Can the following equation hold simultaneusly? If yes, state the values of x and y
` " " (x)/(2) +( 5y )/( 3) = 12`
` " " 0.7x - 0.3y = 1 and 1.25 x = 4 + ( y)/(6)`

To determine if the given equations can hold simultaneously and to find the values of \( x \) and \( y \), we will follow these steps: ### Step 1: Simplify the First Equation The first equation is: \[ \frac{x}{2} + \frac{5y}{3} = 12 \] To eliminate the fractions, we can multiply the entire equation by 6 (the least common multiple of 2 and 3): \[ 6 \left( \frac{x}{2} \right) + 6 \left( \frac{5y}{3} \right) = 6 \cdot 12 \] This simplifies to: \[ 3x + 10y = 72 \quad \text{(Equation 1)} \] ### Step 2: Simplify the Second Equation The second equation is: \[ 0.7x - 0.3y = 1 \] To eliminate the decimals, we can multiply the entire equation by 10: \[ 10(0.7x) - 10(0.3y) = 10 \cdot 1 \] This simplifies to: \[ 7x - 3y = 10 \quad \text{(Equation 2)} \] ### Step 3: Simplify the Third Equation The third equation is: \[ 1.25x = 4 + \frac{y}{6} \] We can rewrite \( 1.25 \) as \( \frac{125}{100} \) or \( \frac{5}{4} \): \[ \frac{5}{4}x = 4 + \frac{y}{6} \] To eliminate the fraction, multiply the entire equation by 12 (the least common multiple of 4 and 6): \[ 12 \left( \frac{5}{4}x \right) = 12 \cdot 4 + 12 \left( \frac{y}{6} \right) \] This simplifies to: \[ 15x = 48 + 2y \quad \text{(Equation 3)} \] ### Step 4: Rearranging Equation 3 Rearranging Equation 3 gives: \[ 15x - 2y = 48 \quad \text{(Equation 3)} \] ### Step 5: Solve the System of Equations We now have the following system of equations: 1. \( 3x + 10y = 72 \) 2. \( 7x - 3y = 10 \) 3. \( 15x - 2y = 48 \) Let's solve Equations 1 and 2 first.
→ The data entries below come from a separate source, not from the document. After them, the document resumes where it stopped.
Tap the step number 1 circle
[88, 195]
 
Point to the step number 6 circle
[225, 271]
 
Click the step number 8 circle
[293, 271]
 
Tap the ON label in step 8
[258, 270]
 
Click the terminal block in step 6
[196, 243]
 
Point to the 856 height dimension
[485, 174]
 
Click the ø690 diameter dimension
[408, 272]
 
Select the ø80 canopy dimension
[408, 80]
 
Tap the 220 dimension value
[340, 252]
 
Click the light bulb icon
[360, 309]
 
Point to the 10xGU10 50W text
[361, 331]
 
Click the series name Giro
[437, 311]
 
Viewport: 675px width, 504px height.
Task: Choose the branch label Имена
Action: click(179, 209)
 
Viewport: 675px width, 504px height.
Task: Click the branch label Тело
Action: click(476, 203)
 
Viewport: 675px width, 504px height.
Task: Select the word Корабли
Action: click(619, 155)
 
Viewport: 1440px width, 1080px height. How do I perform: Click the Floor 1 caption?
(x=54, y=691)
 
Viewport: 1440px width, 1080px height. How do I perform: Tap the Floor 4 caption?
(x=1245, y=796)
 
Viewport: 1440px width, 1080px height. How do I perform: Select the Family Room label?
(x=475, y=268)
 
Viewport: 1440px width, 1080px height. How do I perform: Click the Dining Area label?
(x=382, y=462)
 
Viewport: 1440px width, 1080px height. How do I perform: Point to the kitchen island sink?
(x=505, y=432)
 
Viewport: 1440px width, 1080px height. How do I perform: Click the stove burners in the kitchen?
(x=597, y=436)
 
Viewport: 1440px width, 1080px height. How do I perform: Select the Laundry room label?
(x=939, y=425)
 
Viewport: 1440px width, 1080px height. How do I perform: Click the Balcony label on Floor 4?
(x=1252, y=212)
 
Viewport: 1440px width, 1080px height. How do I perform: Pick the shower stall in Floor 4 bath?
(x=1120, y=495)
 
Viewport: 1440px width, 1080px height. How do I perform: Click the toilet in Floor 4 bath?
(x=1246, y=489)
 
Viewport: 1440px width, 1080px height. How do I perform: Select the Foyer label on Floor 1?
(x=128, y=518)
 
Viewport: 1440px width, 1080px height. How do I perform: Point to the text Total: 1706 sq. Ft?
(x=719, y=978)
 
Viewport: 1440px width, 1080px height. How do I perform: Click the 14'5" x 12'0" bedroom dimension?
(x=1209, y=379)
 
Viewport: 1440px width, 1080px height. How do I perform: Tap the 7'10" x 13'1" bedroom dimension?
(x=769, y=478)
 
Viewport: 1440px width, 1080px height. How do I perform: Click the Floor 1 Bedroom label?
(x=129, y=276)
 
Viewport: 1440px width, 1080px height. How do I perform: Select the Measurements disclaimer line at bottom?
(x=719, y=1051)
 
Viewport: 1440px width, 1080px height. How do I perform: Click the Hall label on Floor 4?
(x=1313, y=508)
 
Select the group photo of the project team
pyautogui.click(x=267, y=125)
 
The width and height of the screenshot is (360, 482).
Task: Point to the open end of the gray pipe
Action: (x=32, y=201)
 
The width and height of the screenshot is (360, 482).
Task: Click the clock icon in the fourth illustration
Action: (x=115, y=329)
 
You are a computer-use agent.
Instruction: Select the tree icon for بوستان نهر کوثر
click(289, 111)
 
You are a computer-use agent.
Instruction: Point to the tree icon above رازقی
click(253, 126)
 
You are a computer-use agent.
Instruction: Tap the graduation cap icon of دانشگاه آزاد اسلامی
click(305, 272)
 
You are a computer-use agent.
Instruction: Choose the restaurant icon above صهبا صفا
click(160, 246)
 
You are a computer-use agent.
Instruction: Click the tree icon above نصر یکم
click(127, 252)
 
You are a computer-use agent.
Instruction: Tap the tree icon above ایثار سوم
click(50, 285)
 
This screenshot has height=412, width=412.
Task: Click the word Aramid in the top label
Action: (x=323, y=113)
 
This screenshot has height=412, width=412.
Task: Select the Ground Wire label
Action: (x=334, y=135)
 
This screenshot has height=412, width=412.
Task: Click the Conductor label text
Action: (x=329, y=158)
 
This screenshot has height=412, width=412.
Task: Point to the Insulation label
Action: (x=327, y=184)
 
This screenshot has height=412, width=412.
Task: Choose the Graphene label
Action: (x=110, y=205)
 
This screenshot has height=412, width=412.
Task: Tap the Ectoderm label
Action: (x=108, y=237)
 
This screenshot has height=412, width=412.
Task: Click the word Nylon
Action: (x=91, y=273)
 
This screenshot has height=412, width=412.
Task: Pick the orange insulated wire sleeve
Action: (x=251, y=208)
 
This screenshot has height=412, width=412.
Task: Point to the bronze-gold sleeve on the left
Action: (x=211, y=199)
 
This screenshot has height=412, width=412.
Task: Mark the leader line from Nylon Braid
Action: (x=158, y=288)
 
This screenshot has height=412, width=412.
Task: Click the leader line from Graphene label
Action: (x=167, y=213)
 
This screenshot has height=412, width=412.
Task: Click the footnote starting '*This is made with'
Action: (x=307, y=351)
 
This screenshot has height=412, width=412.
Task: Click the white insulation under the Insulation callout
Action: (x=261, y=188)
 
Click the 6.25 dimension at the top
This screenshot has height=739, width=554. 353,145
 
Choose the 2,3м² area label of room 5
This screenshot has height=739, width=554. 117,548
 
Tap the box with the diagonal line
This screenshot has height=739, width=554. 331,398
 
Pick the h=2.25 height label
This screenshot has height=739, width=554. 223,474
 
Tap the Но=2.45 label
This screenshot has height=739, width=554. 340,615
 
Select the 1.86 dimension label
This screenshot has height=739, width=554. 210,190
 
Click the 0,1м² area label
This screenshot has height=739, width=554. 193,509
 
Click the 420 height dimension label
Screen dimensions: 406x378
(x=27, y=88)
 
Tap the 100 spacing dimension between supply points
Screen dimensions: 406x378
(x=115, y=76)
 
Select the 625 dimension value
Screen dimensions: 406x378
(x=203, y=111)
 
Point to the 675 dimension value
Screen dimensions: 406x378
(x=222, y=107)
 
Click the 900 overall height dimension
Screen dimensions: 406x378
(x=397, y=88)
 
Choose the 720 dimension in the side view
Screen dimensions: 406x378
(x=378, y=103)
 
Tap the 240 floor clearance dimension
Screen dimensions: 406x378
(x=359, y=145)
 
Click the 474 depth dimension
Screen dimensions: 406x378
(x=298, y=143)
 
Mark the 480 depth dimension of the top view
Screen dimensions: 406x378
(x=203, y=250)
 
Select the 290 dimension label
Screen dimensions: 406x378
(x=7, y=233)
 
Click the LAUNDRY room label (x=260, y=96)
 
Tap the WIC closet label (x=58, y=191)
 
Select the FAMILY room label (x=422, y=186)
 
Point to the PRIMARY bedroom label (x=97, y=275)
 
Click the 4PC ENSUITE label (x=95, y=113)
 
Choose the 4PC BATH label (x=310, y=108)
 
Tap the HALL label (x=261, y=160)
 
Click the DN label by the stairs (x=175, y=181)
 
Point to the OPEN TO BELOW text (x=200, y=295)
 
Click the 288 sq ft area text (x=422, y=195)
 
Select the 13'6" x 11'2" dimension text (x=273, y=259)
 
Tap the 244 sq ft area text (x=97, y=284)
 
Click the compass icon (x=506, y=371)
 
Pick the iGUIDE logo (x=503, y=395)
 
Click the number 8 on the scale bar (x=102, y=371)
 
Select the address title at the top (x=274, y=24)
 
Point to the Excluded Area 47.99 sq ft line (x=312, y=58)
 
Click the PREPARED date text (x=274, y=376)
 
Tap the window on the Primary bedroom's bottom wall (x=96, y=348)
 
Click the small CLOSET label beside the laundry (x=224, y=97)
From Equation 1, express \( y \) in terms of \( x \): \[ 10y = 72 - 3x \implies y = \frac{72 - 3x}{10} \] Substituting this expression for \( y \) into Equation 2: \[ 7x - 3\left(\frac{72 - 3x}{10}\right) = 10 \] Multiply through by 10 to eliminate the fraction: \[ 70x - 3(72 - 3x) = 100 \] Distributing: \[ 70x - 216 + 9x = 100 \] Combine like terms: \[ 79x - 216 = 100 \] Add 216 to both sides: \[ 79x = 316 \] Dividing by 79 gives: \[ x = \frac{316}{79} = 4 \] ### Step 6: Substitute \( x \) back to find \( y \) Now substitute \( x = 4 \) back into Equation 1 to find \( y \): \[ 3(4) + 10y = 72 \] This simplifies to: \[ 12 + 10y = 72 \] Subtract 12 from both sides: \[ 10y = 60 \] Dividing by 10 gives: \[ y = 6 \] ### Conclusion The values of \( x \) and \( y \) that satisfy all three equations are: \[ x = 4, \quad y = 6 \] ### Verification To verify, substitute \( x = 4 \) and \( y = 6 \) back into all three original equations to ensure they hold true.